## Task brief
Rewrite the items starting with the line containing "Click the app logo icon in title bar" and going on through the end of the items, swapping "icon" for "button" and leaving everything else unchanged. Give back only those lines, without the pictures.

## Provided records
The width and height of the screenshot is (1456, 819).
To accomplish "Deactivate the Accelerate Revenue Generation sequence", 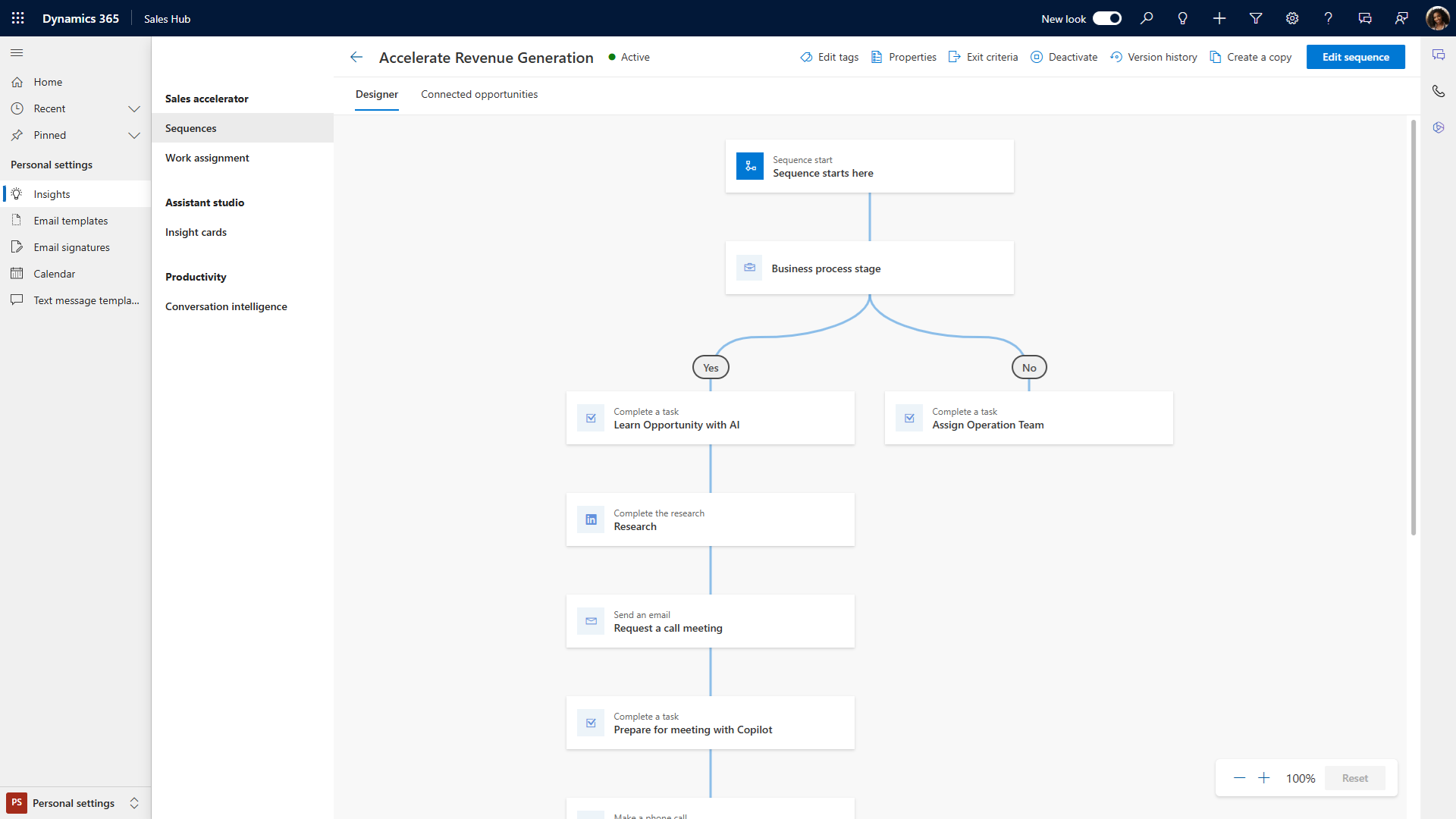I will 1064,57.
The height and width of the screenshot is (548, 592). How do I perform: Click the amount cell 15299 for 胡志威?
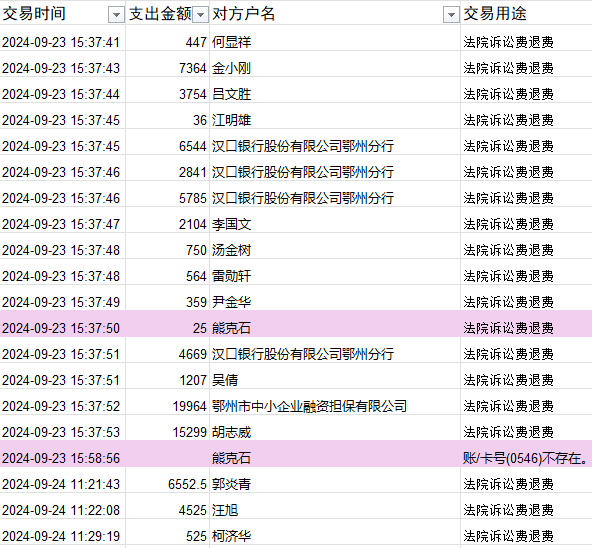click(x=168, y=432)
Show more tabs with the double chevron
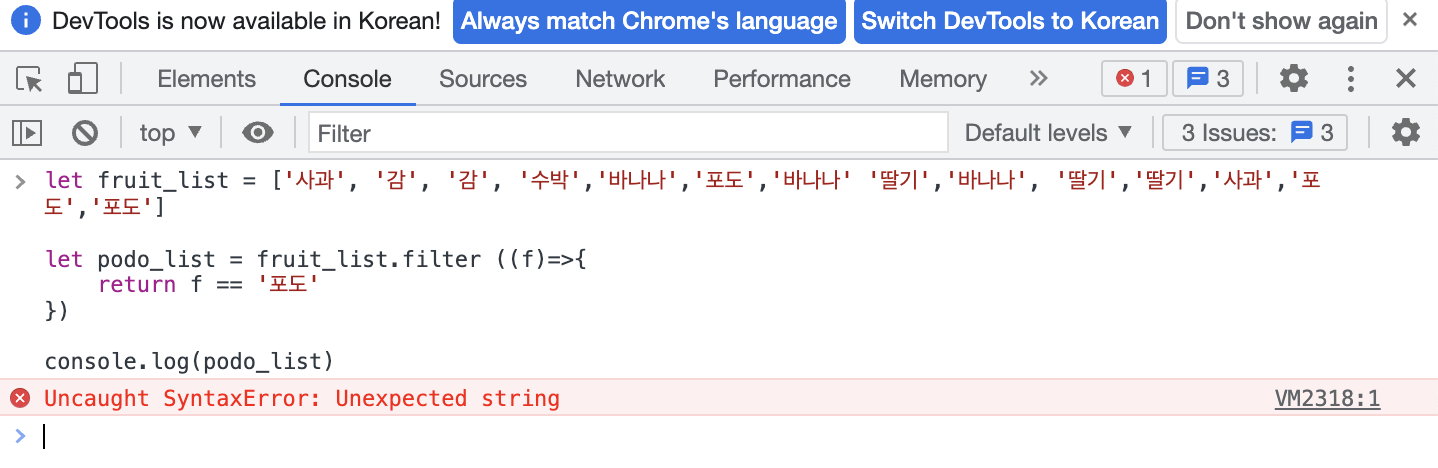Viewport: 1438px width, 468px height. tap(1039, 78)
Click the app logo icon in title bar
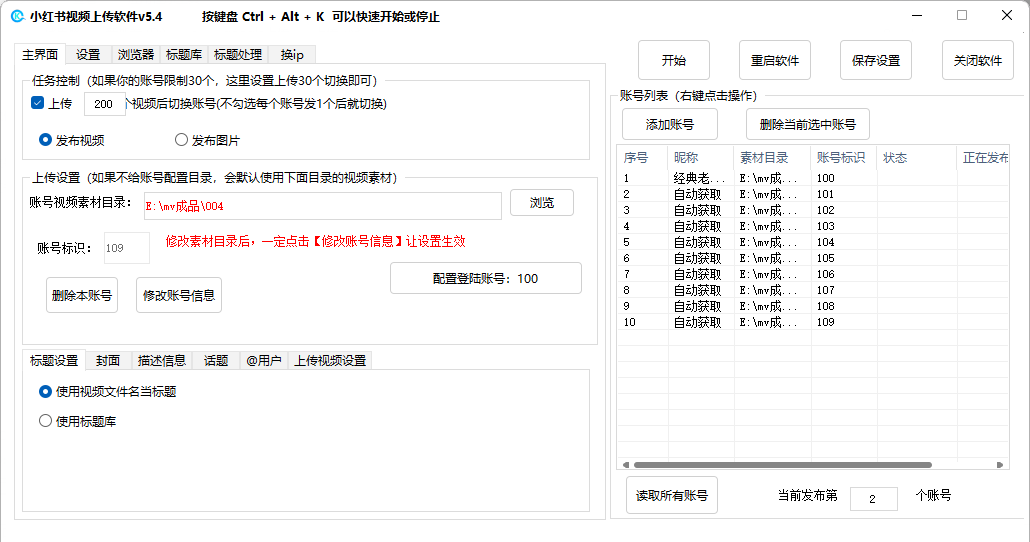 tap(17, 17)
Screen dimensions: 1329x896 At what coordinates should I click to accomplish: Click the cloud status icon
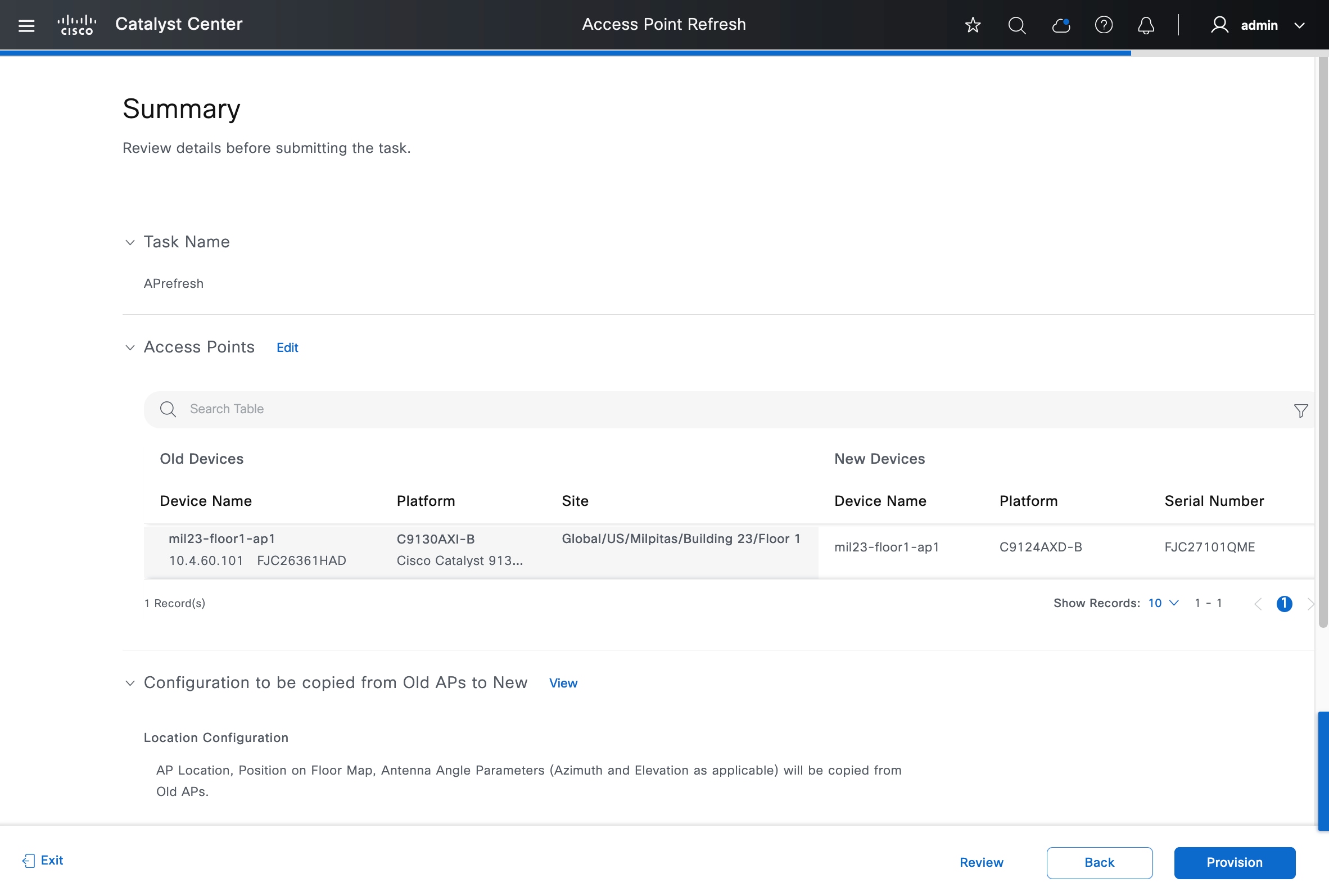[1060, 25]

## Answer for the task
Click the app logo button in title bar
 tap(17, 17)
Screen dimensions: 1329x896 At what coordinates should I click to accomplish: Click the cloud status button
[1060, 25]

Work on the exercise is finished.